Shanghai Street View: Seeking History 沪经动向:追寻历史

The Chinese obsession with history has a major impact on the country’s major cities, which are constantly trying to show how old and historically significant they are to somehow prove their “value” to both local and out-of-town residents. It seems that any city with less than 500 years of history is considered “insignificant” in some ways, no matter how big the city is. That reality has given Shanghai, China’s leading city by any other measurement, a major inferiority complex that I find both amusing and also a bit distressing at the same time.
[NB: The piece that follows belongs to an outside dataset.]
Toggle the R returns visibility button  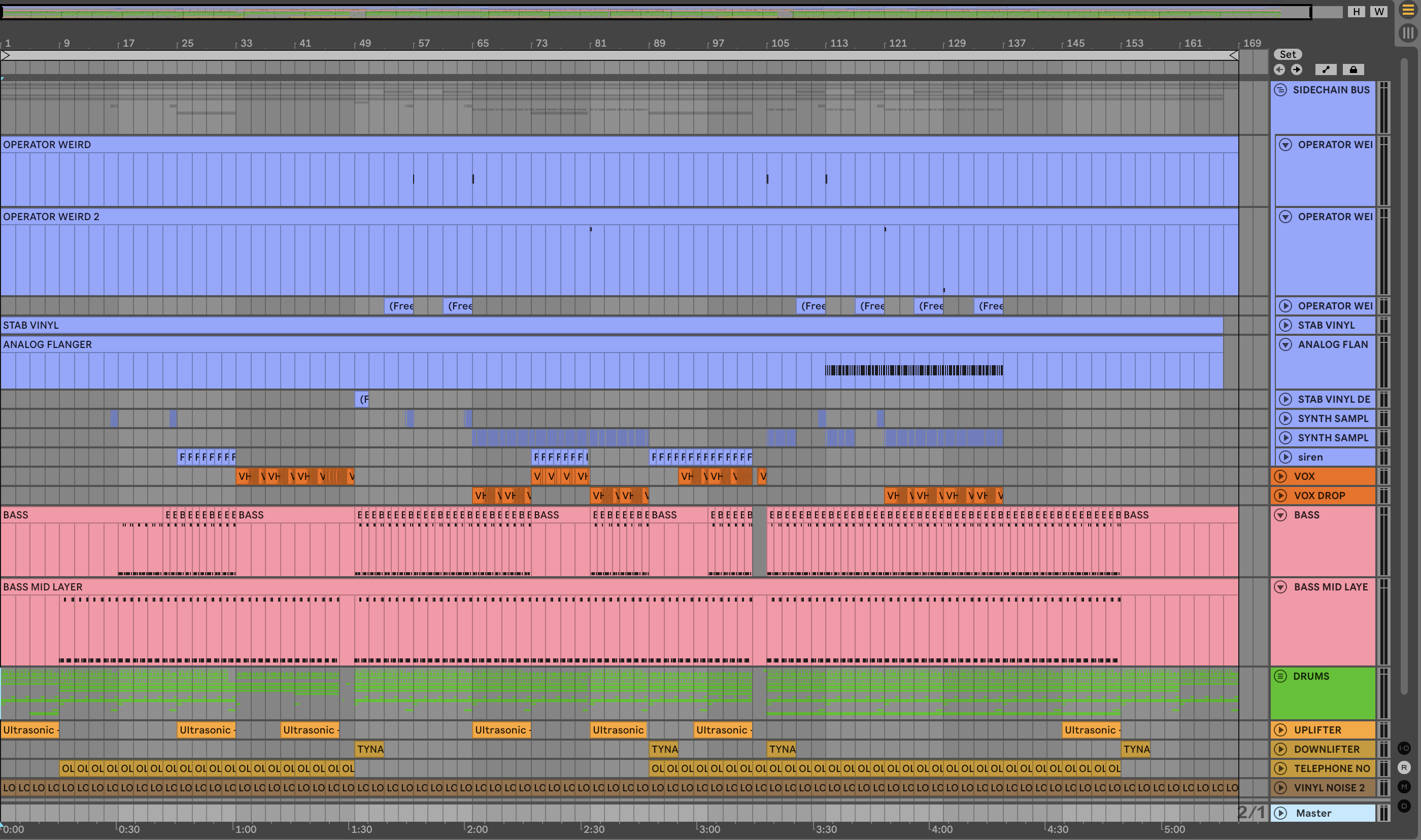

Perhaps that’s because I come from the United States, a country with just 237 years of history, or up to 500 years if you include its time as a British colony. That lack of history certainly hasn’t been a major handicap to America in the present, and many might even say the lack of a long history has even helped the country to focus on the future rather than the past.

But let’s return to the subject of Shanghai, where archaeologists have just announced their latest discovery of significant artifacts in a town near Shanghai that show the area was an important metropolis as early as the Tang Dynasty that ran from 618 AD to 917 AD. I don’t mean to belittle these latest finds, and I certainly understand the competition that Shanghai and its millions of residents must feel when they have to compare themselves to other major Chinese cities.

Metropolises like Beijing, Xi’an and Suzhou can all boast of histories that date back many centuries, and they never miss a chance to show off their history with museums, restored archaeological sites and other reminders of their long and glorious pasts. Even “newer” cities like Guangzhou seem to have more ancient history than Shanghai, and are always putting that history on display.

By comparison, Shanghai’s history is much less glorious. The city’s historical pride and joy is its Yu Gardens and City God Temple on the banks of the Huangpu River just south of the Bund. That complex, one of the city’s top tourist attractions, dates back 450 years to the Ming Dynasty — impressive by US standards but a not much for a country whose history dates back more than 3,000 years. And having a historical gardens is hardly the same as being a major historical metropolis like Xi’an or Nanjing. Other Shanghai boosters like to point out that the city of Songjiang in Shanghai’s suburbs has a longer history as a real urban center, dating back to its founding more than 1,000 years ago during the Tang Dynasty.

This latest archaeological discovery also dates back to the Tang, with the recent unearthing of more than 2,000 relics in the town of Qinglong southwest of modern day Shanghai. Shanghai archaeologists were quick to point out the discovery includes a large number of porcelain items, some of which were made thousands of kilometers away. They add that the presence of such items that traveled long distances proves that Shanghai was already a major trade hub as early as the Tang Dynasty.

While I find this latest discovery interesting, I also do think that Shanghai should take more pride in the fact that its most dynamic period and its rapid rise as a major Asian city dates back just 250 years to the colonial era. While that history is relatively new and brief compared to other major cities, it certainly contains much more color and intrigue than any other major city in China and truly reflects Shanghai’s current status as China’s most international city.

In some ways, Shanghai and its residents could also look at their relatively short history as a kind of blessing. After all, many people have argued that too much history can often be a burden since such history often produces complex traditions and ways of doing things that impede progress. As such, Shanghai should take pride in the fact that its historical burdens are relatively light, and embrace a role as China’s most forward-looking city rather than fixating on the past.